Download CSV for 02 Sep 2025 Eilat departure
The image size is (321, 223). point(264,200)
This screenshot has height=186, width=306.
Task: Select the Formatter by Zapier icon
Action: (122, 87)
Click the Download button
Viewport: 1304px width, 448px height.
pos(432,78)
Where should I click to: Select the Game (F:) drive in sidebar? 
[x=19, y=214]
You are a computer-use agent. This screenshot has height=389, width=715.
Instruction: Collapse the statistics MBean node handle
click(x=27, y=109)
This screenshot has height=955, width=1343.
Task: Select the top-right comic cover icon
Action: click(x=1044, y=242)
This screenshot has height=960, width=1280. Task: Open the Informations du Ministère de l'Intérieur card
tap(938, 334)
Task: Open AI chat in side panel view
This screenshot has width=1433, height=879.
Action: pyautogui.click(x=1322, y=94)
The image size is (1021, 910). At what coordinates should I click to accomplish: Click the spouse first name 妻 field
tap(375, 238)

◆ ◆ ◆ ◆ ◆

Exercise prompt
Produce an exact copy of each line from the one holding "Task: Open AI chat in side panel view" through the last line of the records, both included, and nothing more.

Your solution
Task: Open AI chat in side panel view
This screenshot has width=1433, height=879.
Action: pyautogui.click(x=1322, y=94)
The image size is (1021, 910). At what coordinates should I click to accomplish: Click the spouse first name 妻 field
tap(375, 238)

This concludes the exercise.